Circular dichroism spectrum of (R)-(+)-3,3′-dibromo-1,1′-bi-2-naphthol in albumin: Alterations caused by complexation—Experimental and in silico investigation

This study describes the interaction of human serum albumin (HSA) with the binol derivative (R)-(+)-3,3′-dibromo-1,1′-bi-2-naphthol (R-BrB), which has its optical activity based on the prohibitive energetic barrier for conversion into the enantiomer (S)-(+)-3,3′-dibromo-1,1′-bi-2-naphthol (S-BrB). The objective was to assess the ability of HSA to differentiate axial enantiomers based on their binding efficiency and their impact on the CD spectra.

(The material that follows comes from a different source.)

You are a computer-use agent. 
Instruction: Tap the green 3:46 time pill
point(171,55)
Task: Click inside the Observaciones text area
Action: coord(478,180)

We discovered that both enantiomers were effective ligands, and the CD signal disappeared when equimolar amounts of R-BrB and S-BrB were simultaneously added, indicating no preference for either enantiomer. The complexation resulted in a significant signal increase at 250 nm and a bathochromic effect at 370 nm. Molecular docking simulations were performed, and the lower energy pose of R-BrB was selected for DFT calculations. The theoretical CD spectra of free and complexed R-BrB were obtained and showed alterations corroborating the experimental results. By comparing the difference spectrum (HSA:R-BrB minus HSA) with the spectrum of free RBrB in water or ethyl alcohol, we concluded that the CD signal intensification was due to the increased solubilization of R-BrB upon binding to HSA.